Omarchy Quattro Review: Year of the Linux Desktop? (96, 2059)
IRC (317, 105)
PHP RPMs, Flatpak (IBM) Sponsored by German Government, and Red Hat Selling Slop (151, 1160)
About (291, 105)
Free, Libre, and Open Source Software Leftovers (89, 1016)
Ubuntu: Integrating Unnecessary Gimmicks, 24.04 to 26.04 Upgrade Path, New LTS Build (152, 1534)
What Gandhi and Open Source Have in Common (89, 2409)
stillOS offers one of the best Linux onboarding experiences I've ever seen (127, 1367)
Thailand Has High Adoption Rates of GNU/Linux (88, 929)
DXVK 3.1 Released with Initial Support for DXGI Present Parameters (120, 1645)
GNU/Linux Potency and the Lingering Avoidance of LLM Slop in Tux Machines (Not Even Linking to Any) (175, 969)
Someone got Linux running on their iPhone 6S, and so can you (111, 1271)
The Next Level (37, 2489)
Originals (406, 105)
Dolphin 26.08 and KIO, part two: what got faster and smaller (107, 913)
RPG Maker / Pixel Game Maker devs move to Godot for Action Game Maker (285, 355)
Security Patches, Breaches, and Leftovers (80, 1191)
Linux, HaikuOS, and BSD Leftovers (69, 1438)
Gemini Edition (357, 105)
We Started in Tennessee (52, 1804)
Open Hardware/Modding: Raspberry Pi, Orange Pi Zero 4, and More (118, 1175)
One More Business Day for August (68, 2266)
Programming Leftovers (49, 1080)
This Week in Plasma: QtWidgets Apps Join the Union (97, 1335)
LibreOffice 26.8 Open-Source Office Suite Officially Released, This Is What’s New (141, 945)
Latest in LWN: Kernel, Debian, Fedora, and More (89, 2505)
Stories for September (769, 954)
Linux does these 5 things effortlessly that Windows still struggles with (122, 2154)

++++

§ **Work required**
In the listing above, locate the line with "About (291, 105)" and the line with "DXVK 3.1 Released", then extract exactly those lines and every line between them, and nothing more.

§ **Response to the exercise**
About (291, 105)
Free, Libre, and Open Source Software Leftovers (89, 1016)
Ubuntu: Integrating Unnecessary Gimmicks, 24.04 to 26.04 Upgrade Path, New LTS Build (152, 1534)
What Gandhi and Open Source Have in Common (89, 2409)
stillOS offers one of the best Linux onboarding experiences I've ever seen (127, 1367)
Thailand Has High Adoption Rates of GNU/Linux (88, 929)
DXVK 3.1 Released with Initial Support for DXGI Present Parameters (120, 1645)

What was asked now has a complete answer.